How Your Cycle Affects Scent

Hormonal shifts throughout the menstrual cycle change the composition of vaginal fluid, and the scent shifts with it. Many people notice a slightly stronger or more metallic smell during their period, which comes from iron in menstrual blood. Around ovulation, when estrogen peaks and cervical mucus increases, a subtle uptick in scent is also normal. These fluctuations are temporary and don’t require treatment.

Diet and the Vaginal Microbiome

What you eat can influence your vaginal environment more directly than most people realize. Research has found that diets high in animal protein, particularly processed and red meat, are associated with shifts toward less healthy vaginal bacterial communities. The proposed mechanism is that protein breakdown during digestion produces ammonia and sulfur compounds, which may raise vaginal pH and create conditions favorable to odor-causing bacteria like Gardnerella.

Alcohol consumption has a similar association. On the other hand, diets higher in fiber, vegetable protein, and starch correlate with lower levels of Gardnerella, suggesting these nutrients help protect the vaginal microbiome. Plant-based omega-3 fatty acids from nuts and seeds were also linked to healthier bacterial communities dominated by Lactobacillus. None of this means a single meal will change your vaginal scent overnight, but long-term dietary patterns do appear to play a role.

Douching and Scented Products Make It Worse

One of the most counterproductive things you can do about vaginal odor is try to wash it away with scented products. Douching, feminine washes, and scented wipes disrupt the very bacteria responsible for keeping the vagina healthy. Douching has been directly associated with higher rates of BV, pelvic inflammatory disease, and preterm birth. It introduces water or chemical solutions that alter vaginal pH and give pathogenic bacteria an opportunity to colonize.

Feminine wash products aren’t much better. One study found that women using feminine washes or gels had 3.5 times the odds of reporting BV and 2.5 times the odds of urinary tract infections compared to those who didn’t use them. Lab research has shown that some popular products, including well-known brands marketed specifically for vaginal care, completely killed off protective Lactobacillus bacteria within 24 hours of exposure. Researchers describe this as a “harmful cycle”: women wash to reduce a smell they perceive as a problem, the washing destroys protective bacteria, symptoms get worse, and the impulse to wash increases.

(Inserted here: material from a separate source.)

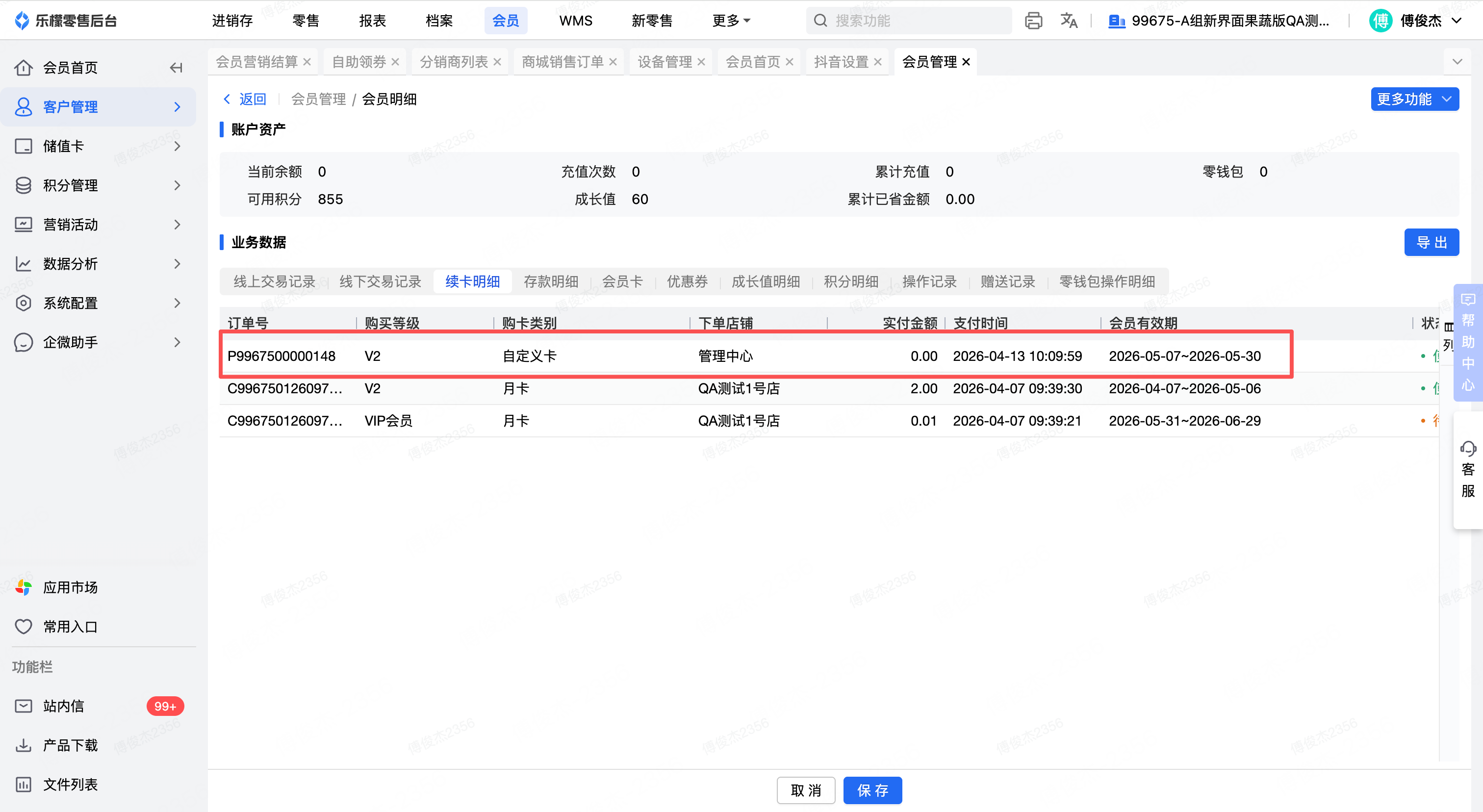Open 应用市场 from sidebar
The image size is (1483, 812).
tap(70, 587)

The vagina is self-cleaning. The vulva needs only warm water and, if you prefer, a mild, unscented soap on the external skin. Nothing should go inside the vaginal canal for cleaning purposes.

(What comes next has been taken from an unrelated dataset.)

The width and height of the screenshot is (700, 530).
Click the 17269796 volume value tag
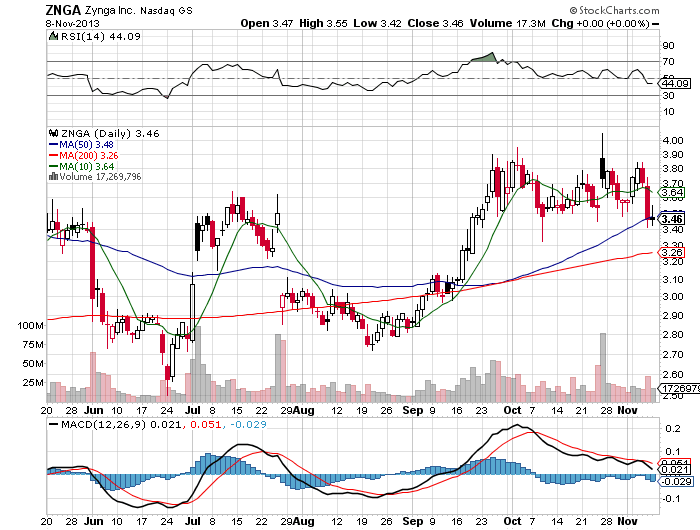pos(679,387)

Forgotten Tampons and Foreign Objects

A sudden, intensely foul or rotting smell that seems to come out of nowhere is a classic sign of a retained object, most commonly a forgotten tampon. The smell is unmistakable and very different from the fishy odor of BV. It may be accompanied by unusual discharge, pelvic pain, or fever.

If you suspect a retained tampon, you can try to remove it carefully yourself by bearing down and reaching in with clean fingers. If you can’t reach it, if you think part of it may still be inside, or if you develop fever, pain, swelling, or worsening discharge, seek medical help promptly. A stuck object should be removed as soon as possible to avoid complications. Never try to fish something out with another object, and if anything fragile breaks during removal, go to an emergency department.

Persistent or Recurring Odor

If you’ve ruled out sweat, cycle-related changes, and hygiene products, and the smell persists for more than a few days or keeps coming back, testing can identify the cause. Doctors can check vaginal pH, examine discharge under a microscope, and run targeted tests for BV, trichomoniasis, or yeast. Because symptoms of different infections overlap so much, getting an accurate diagnosis matters. BV, trichomoniasis, and yeast infections each require different treatments, and guessing wrong with over-the-counter products can delay relief or make the underlying problem worse.